Infermiera racconta: ‘Terapia intensiva neonatale’ Quanti pianti

Il lavoro di Brittany French è ricco di immense soddisfazioni, ma anche di avvenimenti dolorosi: lavorando come infermiera nel reparto di terapia intensiva di un ospedale degli Stati Uniti, ha la gioia di contribuire a salvare le vite dei bambini nati prematuri, ma alcune volte questo compito non riesce ed il dolore diventa insostenibile.

Proprio a testimoniare la passione con cui svolge il proprio lavoro, l’infermiera ha voluto condividere lo scorso anno la foto di lei che tiene in braccio un bambino scomparso qualche giorno prima. La foto è molto toccante, ma mai quanto il racconto della vita in reparto di questa giovane infermiera. Nel post, infatti, Brittany racconta la sua esperienza e spiega le sue mansioni all’interno del reparto:

“Sapete quasi tutti che io sono un’infermiera!
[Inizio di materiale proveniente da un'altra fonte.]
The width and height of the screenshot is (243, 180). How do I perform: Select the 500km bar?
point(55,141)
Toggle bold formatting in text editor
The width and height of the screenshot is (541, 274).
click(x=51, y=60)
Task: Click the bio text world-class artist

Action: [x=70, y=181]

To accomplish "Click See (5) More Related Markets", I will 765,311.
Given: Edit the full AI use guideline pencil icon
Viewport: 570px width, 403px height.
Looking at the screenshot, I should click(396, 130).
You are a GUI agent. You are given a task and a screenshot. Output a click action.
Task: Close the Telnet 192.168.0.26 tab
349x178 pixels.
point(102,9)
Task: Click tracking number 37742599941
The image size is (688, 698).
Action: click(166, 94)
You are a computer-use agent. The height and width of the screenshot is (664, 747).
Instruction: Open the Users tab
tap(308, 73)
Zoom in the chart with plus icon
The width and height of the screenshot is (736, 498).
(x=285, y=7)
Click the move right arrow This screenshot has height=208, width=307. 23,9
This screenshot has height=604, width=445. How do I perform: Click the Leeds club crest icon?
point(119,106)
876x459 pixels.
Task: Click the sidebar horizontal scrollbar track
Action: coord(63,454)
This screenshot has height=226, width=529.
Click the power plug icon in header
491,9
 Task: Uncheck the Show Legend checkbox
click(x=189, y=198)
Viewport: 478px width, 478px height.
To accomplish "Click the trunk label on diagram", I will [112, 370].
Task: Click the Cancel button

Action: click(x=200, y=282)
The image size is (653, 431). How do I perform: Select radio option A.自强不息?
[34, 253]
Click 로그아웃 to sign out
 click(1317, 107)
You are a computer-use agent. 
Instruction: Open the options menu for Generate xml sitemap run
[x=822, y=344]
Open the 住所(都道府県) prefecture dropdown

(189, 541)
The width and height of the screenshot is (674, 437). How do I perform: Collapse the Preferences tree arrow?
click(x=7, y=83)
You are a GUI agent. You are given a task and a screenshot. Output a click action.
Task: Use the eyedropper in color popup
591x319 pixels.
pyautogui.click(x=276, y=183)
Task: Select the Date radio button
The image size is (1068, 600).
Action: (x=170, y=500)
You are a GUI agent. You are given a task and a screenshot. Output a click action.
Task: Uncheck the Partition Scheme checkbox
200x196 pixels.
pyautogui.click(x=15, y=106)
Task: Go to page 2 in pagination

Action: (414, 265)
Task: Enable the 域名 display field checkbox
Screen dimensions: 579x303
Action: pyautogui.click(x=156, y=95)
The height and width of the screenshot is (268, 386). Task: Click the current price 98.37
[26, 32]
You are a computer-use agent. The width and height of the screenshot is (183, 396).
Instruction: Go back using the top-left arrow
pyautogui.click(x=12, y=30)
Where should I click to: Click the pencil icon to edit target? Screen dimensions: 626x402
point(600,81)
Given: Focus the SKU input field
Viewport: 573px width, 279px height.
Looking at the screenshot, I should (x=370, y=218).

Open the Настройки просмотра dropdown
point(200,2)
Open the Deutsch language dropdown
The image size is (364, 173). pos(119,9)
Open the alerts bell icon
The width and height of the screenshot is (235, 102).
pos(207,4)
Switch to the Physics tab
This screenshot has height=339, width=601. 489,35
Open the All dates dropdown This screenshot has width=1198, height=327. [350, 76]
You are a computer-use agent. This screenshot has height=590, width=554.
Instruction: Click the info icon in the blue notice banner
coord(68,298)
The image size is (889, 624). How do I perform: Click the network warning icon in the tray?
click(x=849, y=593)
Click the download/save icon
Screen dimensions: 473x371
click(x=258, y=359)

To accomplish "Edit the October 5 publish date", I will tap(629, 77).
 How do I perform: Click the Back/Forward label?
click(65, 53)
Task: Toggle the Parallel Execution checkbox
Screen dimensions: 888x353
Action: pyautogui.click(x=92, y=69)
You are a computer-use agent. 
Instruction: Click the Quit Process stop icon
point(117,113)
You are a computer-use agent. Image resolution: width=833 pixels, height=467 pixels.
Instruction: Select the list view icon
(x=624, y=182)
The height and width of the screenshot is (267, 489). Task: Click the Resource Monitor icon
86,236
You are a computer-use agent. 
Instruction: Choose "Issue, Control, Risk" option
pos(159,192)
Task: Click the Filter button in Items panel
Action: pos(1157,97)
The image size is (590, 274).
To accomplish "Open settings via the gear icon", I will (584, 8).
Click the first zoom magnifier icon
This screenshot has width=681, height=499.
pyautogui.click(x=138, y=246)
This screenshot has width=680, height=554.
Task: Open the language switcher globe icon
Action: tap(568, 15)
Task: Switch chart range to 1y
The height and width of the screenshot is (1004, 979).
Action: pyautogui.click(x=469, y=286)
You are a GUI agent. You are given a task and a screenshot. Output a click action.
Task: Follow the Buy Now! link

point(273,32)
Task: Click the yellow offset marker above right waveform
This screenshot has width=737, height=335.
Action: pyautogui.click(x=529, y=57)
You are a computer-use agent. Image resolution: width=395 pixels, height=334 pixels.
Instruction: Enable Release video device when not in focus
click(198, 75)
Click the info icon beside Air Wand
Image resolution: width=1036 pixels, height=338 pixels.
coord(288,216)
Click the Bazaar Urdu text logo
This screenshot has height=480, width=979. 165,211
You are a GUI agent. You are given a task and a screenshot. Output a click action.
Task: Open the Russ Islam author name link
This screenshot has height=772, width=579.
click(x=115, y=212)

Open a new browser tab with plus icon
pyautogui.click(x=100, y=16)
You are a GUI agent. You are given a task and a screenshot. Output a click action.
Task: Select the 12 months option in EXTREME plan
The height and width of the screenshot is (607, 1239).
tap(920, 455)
Una infermiera di terapia intensiva neonatale. Molte persone pensano che questo significhi imboccare e dondolare i bambini (che di tanto in tanto ho il privilegio di fare)… Ma il mio lavoro comporta molto di più. Mi prendo cura di bambini che, nati prematuri, non riuscirebbero a sopravvivere senza la medicina moderna… Posiziono ventilatori a linee centrali (adatti a loro, ndt) e somministro dei farmaci di primo soccorso. Li monitoro, me ne prendo cura, faccio loro le analisi, preparo l’occorrente per le terapie endovenose e somministro farmaci”.

Ma nel lavoro di Brittany c’è molto più dei compiti di una normale infermiera: “Insegno ai neo-papà come cambiare, per la prima volta, il pannolino del fragile pargoletto. Appoggio il bambino sul petto della madre, spesso ancora pieno di tubicini e fili vari. A volte passano giorni, se non settimane, in cui la madre non riesce neanche a tenerlo in braccio. Offro il mio conforto alla mamma mentre guarda il suo fragile bimbo subire più punture, iniezioni e trattamenti della maggior parte di noi. Festeggio con i genitori ogni tappa: ogni analisi del sangue positiva, ogni grammo acquisito, ogni tubo rimosso. Mi rallegro nel giorno in cui i genitori portano a casa il loro bambino dopo aver trascorso mesi all’interno del reparto di terapia intensiva neonatale. Assisto a dei miracoli. Vedo piccole vite riprendersi e battere ostacoli insormontabili”.

Il poter dare una mano ai bambini ed ai genitori la riempe di grande soddisfazione, in particolar modo quando il piccolo è sul filo che divide la vita e la morte, ma proprio quei momenti si rivelano a volte una spada di Damocle difficile da sopportare: “Ma a volte questo non succede… Aiuto a rianimare i bambini quando i loro cuori si fermano e i loro corpicini non ce la fanno proprio più. Mi rammarico, chiedendomi cosa avremmo potuto fare meglio o in modo diverso, quando ogni opzione medica è stata percorsa, senza successo. Affido quelle piccole vite ai loro genitori, mentre esalano i loro ultimi respiri, quando la scienza e la medicina non sono più abbastanza”.

Per vocazione personale il lavoro di Brittany non finisce quando la creatura malauguratamente lascia questo mondo prematuramente: “Aiuto la famiglia a creare delle memorie che custodiranno per sempre. Condivido con loro dei ricordi. E in mezzo a tutto questo, ridiamo e piangiamo insieme. Il reparto di terapia intensiva neonatale diventa la loro casa. Abbraccio i loro familiari mentre lasciano, per l’ultima volta, la stanza del bambino, sperando che le mie parole abbiano dato loro un po’ di conforto”. Ma ogni volta che è costretta ad assumere il ruolo di consolatrice, rimane devastata ed ha a sua volta bisogno di una spalla su cui appoggiarsi:

“A volte piango in macchina andando verso casa, sotto la doccia, o mentre cerco di addormentarmi prima di tornare al lavoro per prendermi cura di altre piccole vite. Mi appoggio sui miei colleghi. Sulle altre infermiere del reparto con cui ho il privilegio di lavorare. Mi affido a loro per imparare, per essere più saggia, per avere sostegno. Sì, come ‘lavoro’ faccio l’infermiera di terapia intensiva neonatale. Ma questo si rivela essere, ogni volta, molto di più”.